- Awarded for: Home entertainment (music, film, and video games)
- Sponsored by: Blockbuster LLC
- Location: Los Angeles, Hollywood
- Country: United States
- Presented by: Blockbuster Entertainment
- Reward: Trophy
- First award: 1995; 31 years ago
- Final award: 2001; 25 years ago
- Most awards: Nicolas Cage

Television/radio coverage
- Network: CBS (1995) UPN (1996–1998) Fox (1999–2001) Fox Radio
- Produced by: Ken Ehrlich

= Blockbuster Entertainment Awards =

Film awards ceremony (1995–2001)

The Blockbuster Entertainment Awards was a film awards ceremony, founded by Blockbuster Entertainment, Inc., which was first presented in 1995, and lasted until 2001, with the decision to cancel the 2002 awards following concerns after the September 11 attacks. They were produced each year by Ken Ehrlich.

==Formation and first awards==
The first annual awards were held on June 3, 1995, at the Pantages Theatre and broadcast on June 6. The idea for the awards show came from Blockbuster marketing executive Brian Woods, who worked on the project for two years. Blockbuster reportedly saw creating the awards as a way of promoting both the company and also the performers whose records and films were sold in their stores.

We wanted to have entertainers who are truly public favorites, like Arnold Schwarzenegger or Sylvester Stallone or Jean-Claude Van Damme, people who do big box office and big business in home video, but are not in the foreseeable future likely to be nominated for an Academy Award.
— Brian Woods

CBS signed a contract to broadcast the awards in late 1994, and Ken Ehrlich was hired to produce. Winners were determined by votes cast by customers in Blockbuster stores. The ballot consisted of the year's three top-grossing films, videos, and music albums in 33 categories. Over 1.5 million votes were cast and approximately 10 million people watched the awards on television. The ceremony was hosted by Cindy Crawford and William Baldwin. Celebrities who attended the ceremony included Bill Pullman, George Clooney, Kurt Russell, Steve Martin, Jennifer Tilly, Melanie Griffith, Danny Glover, Alfre Woodard, and David Spade.

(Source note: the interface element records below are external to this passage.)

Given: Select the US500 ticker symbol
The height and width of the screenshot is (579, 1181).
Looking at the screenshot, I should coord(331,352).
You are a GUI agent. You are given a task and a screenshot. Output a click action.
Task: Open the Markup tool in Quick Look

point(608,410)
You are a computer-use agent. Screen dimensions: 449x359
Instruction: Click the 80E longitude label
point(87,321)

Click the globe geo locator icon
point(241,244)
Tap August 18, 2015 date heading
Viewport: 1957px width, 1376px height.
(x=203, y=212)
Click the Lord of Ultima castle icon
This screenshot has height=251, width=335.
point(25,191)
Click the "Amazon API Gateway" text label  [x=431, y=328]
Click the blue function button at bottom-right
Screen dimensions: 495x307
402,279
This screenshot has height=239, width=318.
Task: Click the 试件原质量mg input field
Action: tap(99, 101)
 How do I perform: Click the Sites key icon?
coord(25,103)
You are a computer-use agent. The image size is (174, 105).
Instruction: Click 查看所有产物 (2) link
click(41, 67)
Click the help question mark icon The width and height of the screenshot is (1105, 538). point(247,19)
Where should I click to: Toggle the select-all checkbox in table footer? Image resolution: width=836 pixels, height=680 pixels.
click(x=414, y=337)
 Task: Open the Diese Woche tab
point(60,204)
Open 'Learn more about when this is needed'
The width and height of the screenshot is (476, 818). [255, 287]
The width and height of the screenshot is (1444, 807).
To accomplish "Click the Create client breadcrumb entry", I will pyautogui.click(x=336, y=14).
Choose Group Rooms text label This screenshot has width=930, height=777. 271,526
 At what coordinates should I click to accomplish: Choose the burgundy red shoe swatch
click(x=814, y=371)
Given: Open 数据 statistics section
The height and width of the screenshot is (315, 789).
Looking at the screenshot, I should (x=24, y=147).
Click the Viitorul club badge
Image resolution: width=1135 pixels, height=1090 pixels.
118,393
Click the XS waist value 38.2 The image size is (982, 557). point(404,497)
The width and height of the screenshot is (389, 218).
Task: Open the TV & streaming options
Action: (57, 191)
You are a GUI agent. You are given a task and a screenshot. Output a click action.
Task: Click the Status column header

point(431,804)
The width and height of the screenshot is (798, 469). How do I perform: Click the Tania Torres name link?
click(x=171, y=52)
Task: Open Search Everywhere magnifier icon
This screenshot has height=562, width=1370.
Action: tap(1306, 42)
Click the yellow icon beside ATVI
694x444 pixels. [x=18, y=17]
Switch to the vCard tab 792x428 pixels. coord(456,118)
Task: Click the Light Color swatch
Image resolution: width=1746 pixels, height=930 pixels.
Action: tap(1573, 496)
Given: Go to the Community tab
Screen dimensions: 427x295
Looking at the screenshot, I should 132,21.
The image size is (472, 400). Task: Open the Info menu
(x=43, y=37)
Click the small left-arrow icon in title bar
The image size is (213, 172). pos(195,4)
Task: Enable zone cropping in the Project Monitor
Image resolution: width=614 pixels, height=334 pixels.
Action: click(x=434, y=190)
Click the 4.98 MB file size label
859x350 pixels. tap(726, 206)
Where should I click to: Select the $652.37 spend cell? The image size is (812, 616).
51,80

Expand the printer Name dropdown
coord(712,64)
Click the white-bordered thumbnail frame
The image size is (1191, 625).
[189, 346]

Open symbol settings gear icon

Jim Carrey, who won three awards, was one of the few winners who thanked voters for his award, stating: "I'm thankful for this award, even if you rented my tapes just to show the guy behind the counter that you rent more than porn videos." Eileen Fitzpatrick of Billboard magazine stated that the awards show was "surprisingly entertaining", and supported Blockbuster for "raising the status of home video". Fitzpatrick questioned the idea of presenting awards for films in both theatrical and video releases, saying it did not make much sense, as almost all films nominated had been on video for several months. This caused confusion for recipients, many of whom did not understand what award they were getting. Shortly after Sandra Bullock received the award for Best Action / Adventure / Thriller Actress in Video for the film Speed, she was named the winner for the same film in the theatrical category, and "literally didn't know whether she was coming on or going off the stage."

==Subsequent awards==
The 2nd Blockbuster Entertainment Awards were held on March 6, 1996 at the Pantages Theatre, and hosted by Kelsey Grammer. As Blockbuster was owned by Viacom at the time, who also owned Paramount Pictures, MTV, Big Ticket Entertainment and Worldvision Enterprises, producer Ken Ehrlich stated the awards "bent over backward" to avoid any connections with Paramount, in order to give the awards more credibility. Paramount productions were nominated for only 5 of the 49 nominations, though coverage of the awards switched from CBS to the United Paramount Network. Unlike the first ceremony, which was broadcast as a pre-recorded special, the second ceremony was aired live. According to Billboard, over 3 million viewers watched the broadcast. Winners were chosen by votes cast between December 29, 1995 and January 16, 1996 by over 10 million Blockbuster patrons and Internet voters.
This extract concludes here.